Synthesis of the Pitstop family of clathrin inhibitors
Robertson MJ, Deane FM, Stahlschmidt W, von Kleist L, Haucke V, Robinson PJ, McCluskey A. – 2014
This protocol describes the synthesis of two classes of clathrin inhibitors, Pitstop 1 and Pitstop 2, along with two inactive analogs that can be used as negative controls (Pitstop inactive controls, Pitnot-2 and Pitnot-2-100). Pitstop-induced inhibition of clathrin TD function acutely interferes with clathrin-mediated endocytosis (CME), synaptic vesicle recycling and cellular entry of HIV, whereas clathrin-independent internalization pathways and secretory traffic proceed unperturbed; these reagents can, therefore, be used to investigate clathrin function, and they have potential pharmacological applications.

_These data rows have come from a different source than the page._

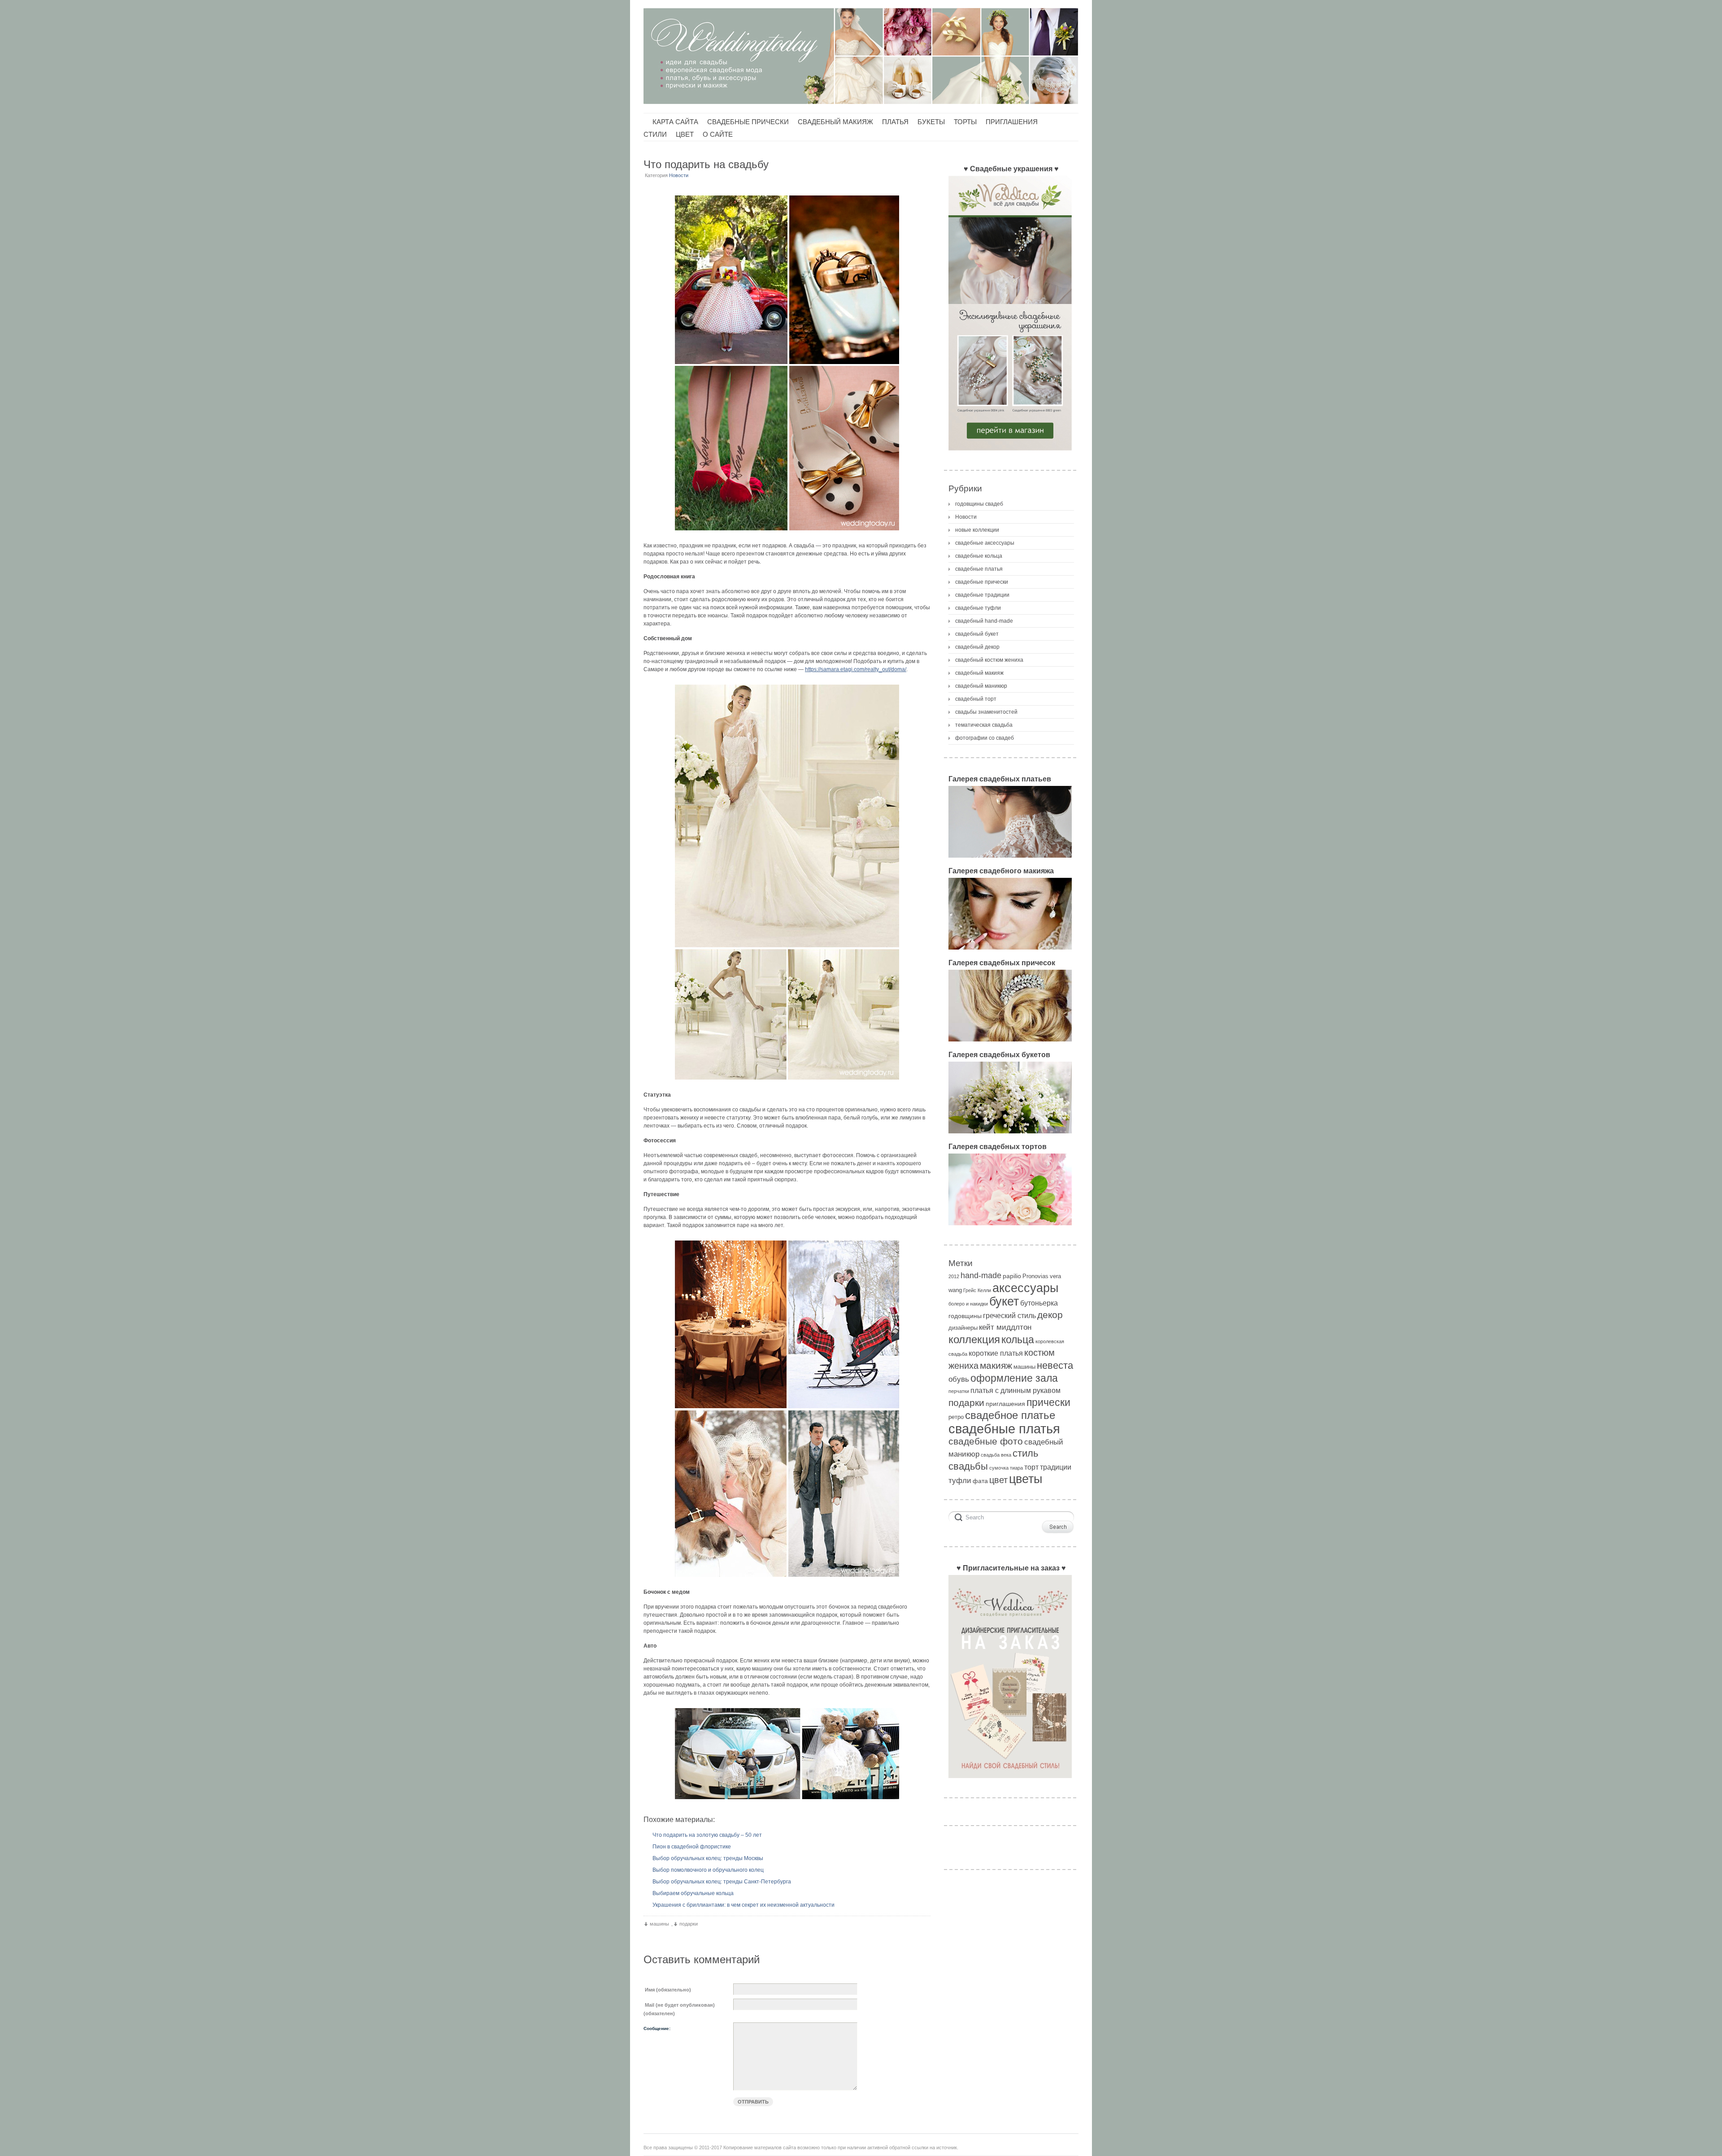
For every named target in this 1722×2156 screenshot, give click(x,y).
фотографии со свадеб (984, 738)
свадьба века (996, 1455)
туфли (959, 1480)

Pitstop 1 is synthesized in two steps: sulfonation of 1,8-naphthalic anhydride and subsequent reaction with 4-amino(methyl)aniline. Pitnot-1 results from the reaction of 4-amino(methyl)aniline with commercially available 4-sulfo-1,8-naphthalic anhydride potassium salt. Reaction of 1-naphthalene sulfonyl chloride with pseudothiohydantoin followed by condensation with 4-bromobenzaldehyde yields Pitstop 2. The synthesis of the inactive control commences with the condensation of 4-bromobenzaldehyde with the rhodanine core. Thioketone methylation and displacement with 1-napthylamine affords the target compound. Although Pitstop 1–series compounds are not cell permeable, they can be used in biochemical assays or be introduced into cells via microinjection. The Pitstop 2–series compounds are cell permeable. The synthesis of these compounds does not require specialist equipment and can be completed in 3–4 d. Microwave irradiation can be used to reduce the synthesis time. The synthesis of the Pitstop 2 family is easily adaptable to enable the synthesis of related compounds such as Pitstop 2-100 and Pitnot-2-100. The procedures are also simple, efficient and amenable to scale-up, enabling cost-effective in-house synthesis for users of these inhibitor classes.